Exploring the faint source population at 15.7 GHz

TL;DR

This study investigates the faint, high-frequency radio sky at 15.7 GHz, revealing a dominance of radio galaxy cores at flux densities below 1 mJy and extending source counts down to 0.1 mJy without discovering a new source population.

Contribution

It provides the deepest high-frequency radio survey analysis to date, linking multi-wavelength data to characterize faint radio sources and extending source counts to lower flux densities.

Findings

Increase in flat-spectrum sources below 1 mJy

Majority of sources are radio galaxies with core dominance at high frequencies

No evidence of a new source population down to 0.1 mJy

Abstract

We discuss our current understanding of the nature of the faint, high-frequency radio sky.
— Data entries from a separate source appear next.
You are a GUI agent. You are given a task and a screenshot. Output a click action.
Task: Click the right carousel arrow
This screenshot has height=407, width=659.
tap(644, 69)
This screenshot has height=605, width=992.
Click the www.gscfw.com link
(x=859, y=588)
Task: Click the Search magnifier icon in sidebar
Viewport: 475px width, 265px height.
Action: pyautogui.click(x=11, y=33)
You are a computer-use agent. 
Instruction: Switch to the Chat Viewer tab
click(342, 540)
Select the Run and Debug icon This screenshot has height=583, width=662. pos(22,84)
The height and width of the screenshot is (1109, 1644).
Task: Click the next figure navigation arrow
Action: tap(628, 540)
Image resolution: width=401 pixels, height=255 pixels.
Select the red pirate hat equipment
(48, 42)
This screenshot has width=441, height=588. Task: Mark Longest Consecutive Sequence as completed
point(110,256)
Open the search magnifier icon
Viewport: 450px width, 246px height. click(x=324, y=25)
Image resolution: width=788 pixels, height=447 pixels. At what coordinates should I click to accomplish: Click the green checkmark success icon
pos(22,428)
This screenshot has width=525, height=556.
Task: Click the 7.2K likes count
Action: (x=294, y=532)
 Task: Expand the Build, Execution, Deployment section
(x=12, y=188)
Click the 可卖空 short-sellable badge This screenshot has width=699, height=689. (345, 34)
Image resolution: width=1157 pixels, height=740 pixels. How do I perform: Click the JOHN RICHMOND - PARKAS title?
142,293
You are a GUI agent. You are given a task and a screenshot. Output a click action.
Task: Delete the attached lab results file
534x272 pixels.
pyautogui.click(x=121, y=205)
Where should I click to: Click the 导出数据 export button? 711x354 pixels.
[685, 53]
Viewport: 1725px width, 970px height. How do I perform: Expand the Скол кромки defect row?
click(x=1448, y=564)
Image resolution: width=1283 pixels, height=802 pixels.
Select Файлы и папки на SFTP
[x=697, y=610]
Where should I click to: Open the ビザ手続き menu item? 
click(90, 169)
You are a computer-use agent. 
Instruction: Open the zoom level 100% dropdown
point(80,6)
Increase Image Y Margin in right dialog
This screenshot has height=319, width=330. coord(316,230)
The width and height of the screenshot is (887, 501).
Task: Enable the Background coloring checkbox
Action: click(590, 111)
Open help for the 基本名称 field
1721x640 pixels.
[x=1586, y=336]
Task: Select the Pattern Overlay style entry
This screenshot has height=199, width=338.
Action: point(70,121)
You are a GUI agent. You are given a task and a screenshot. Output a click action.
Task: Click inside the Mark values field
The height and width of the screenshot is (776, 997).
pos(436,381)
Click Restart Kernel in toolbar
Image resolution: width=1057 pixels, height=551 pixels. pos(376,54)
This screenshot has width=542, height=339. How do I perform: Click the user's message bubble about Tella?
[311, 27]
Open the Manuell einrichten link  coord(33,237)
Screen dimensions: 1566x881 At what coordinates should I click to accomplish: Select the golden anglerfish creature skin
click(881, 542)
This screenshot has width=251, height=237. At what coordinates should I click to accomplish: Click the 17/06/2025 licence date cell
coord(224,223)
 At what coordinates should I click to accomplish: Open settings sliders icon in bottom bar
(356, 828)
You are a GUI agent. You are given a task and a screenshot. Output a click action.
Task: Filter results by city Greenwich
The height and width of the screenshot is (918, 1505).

The Tenth Cambridge (10C) survey at 15.7 GHz is the deepest high-frequency radio survey to date, covering 12 square degrees to a completeness limit of 0.5 mJy, making it the ideal starting point from which to study this population. In this work we have matched the 10C survey to several lower-frequency radio catalogues and a wide range of multi-wavelength data (near- and far-infrared, optical and X-ray). We find a significant increase in the proportion of flat-spectrum sources at flux densities below 1 mJy - the median radio spectral index between 15.7 GHz and 610 MHz changes from 0.75 for flux densities greater than 1.5 mJy to 0.08 for flux densities less than 0.8 mJy. The multi-wavelength analysis shows that the vast majority (> 94 percent) of the 10C sources are radio galaxies; it is therefore likely that these faint, flat spectrum sources are a result of the cores of radio galaxies becoming dominant at high frequencies. We have used new observations to extend this study to even fainter flux densities, calculating the 15.7-GHz radio source count down to 0.1 mJy, a factor of five deeper than previous studies. There is no evidence for a new population of sources, showing that the high-frequency sky continues to be dominated by radio galaxies down to at least 0.1 mJy.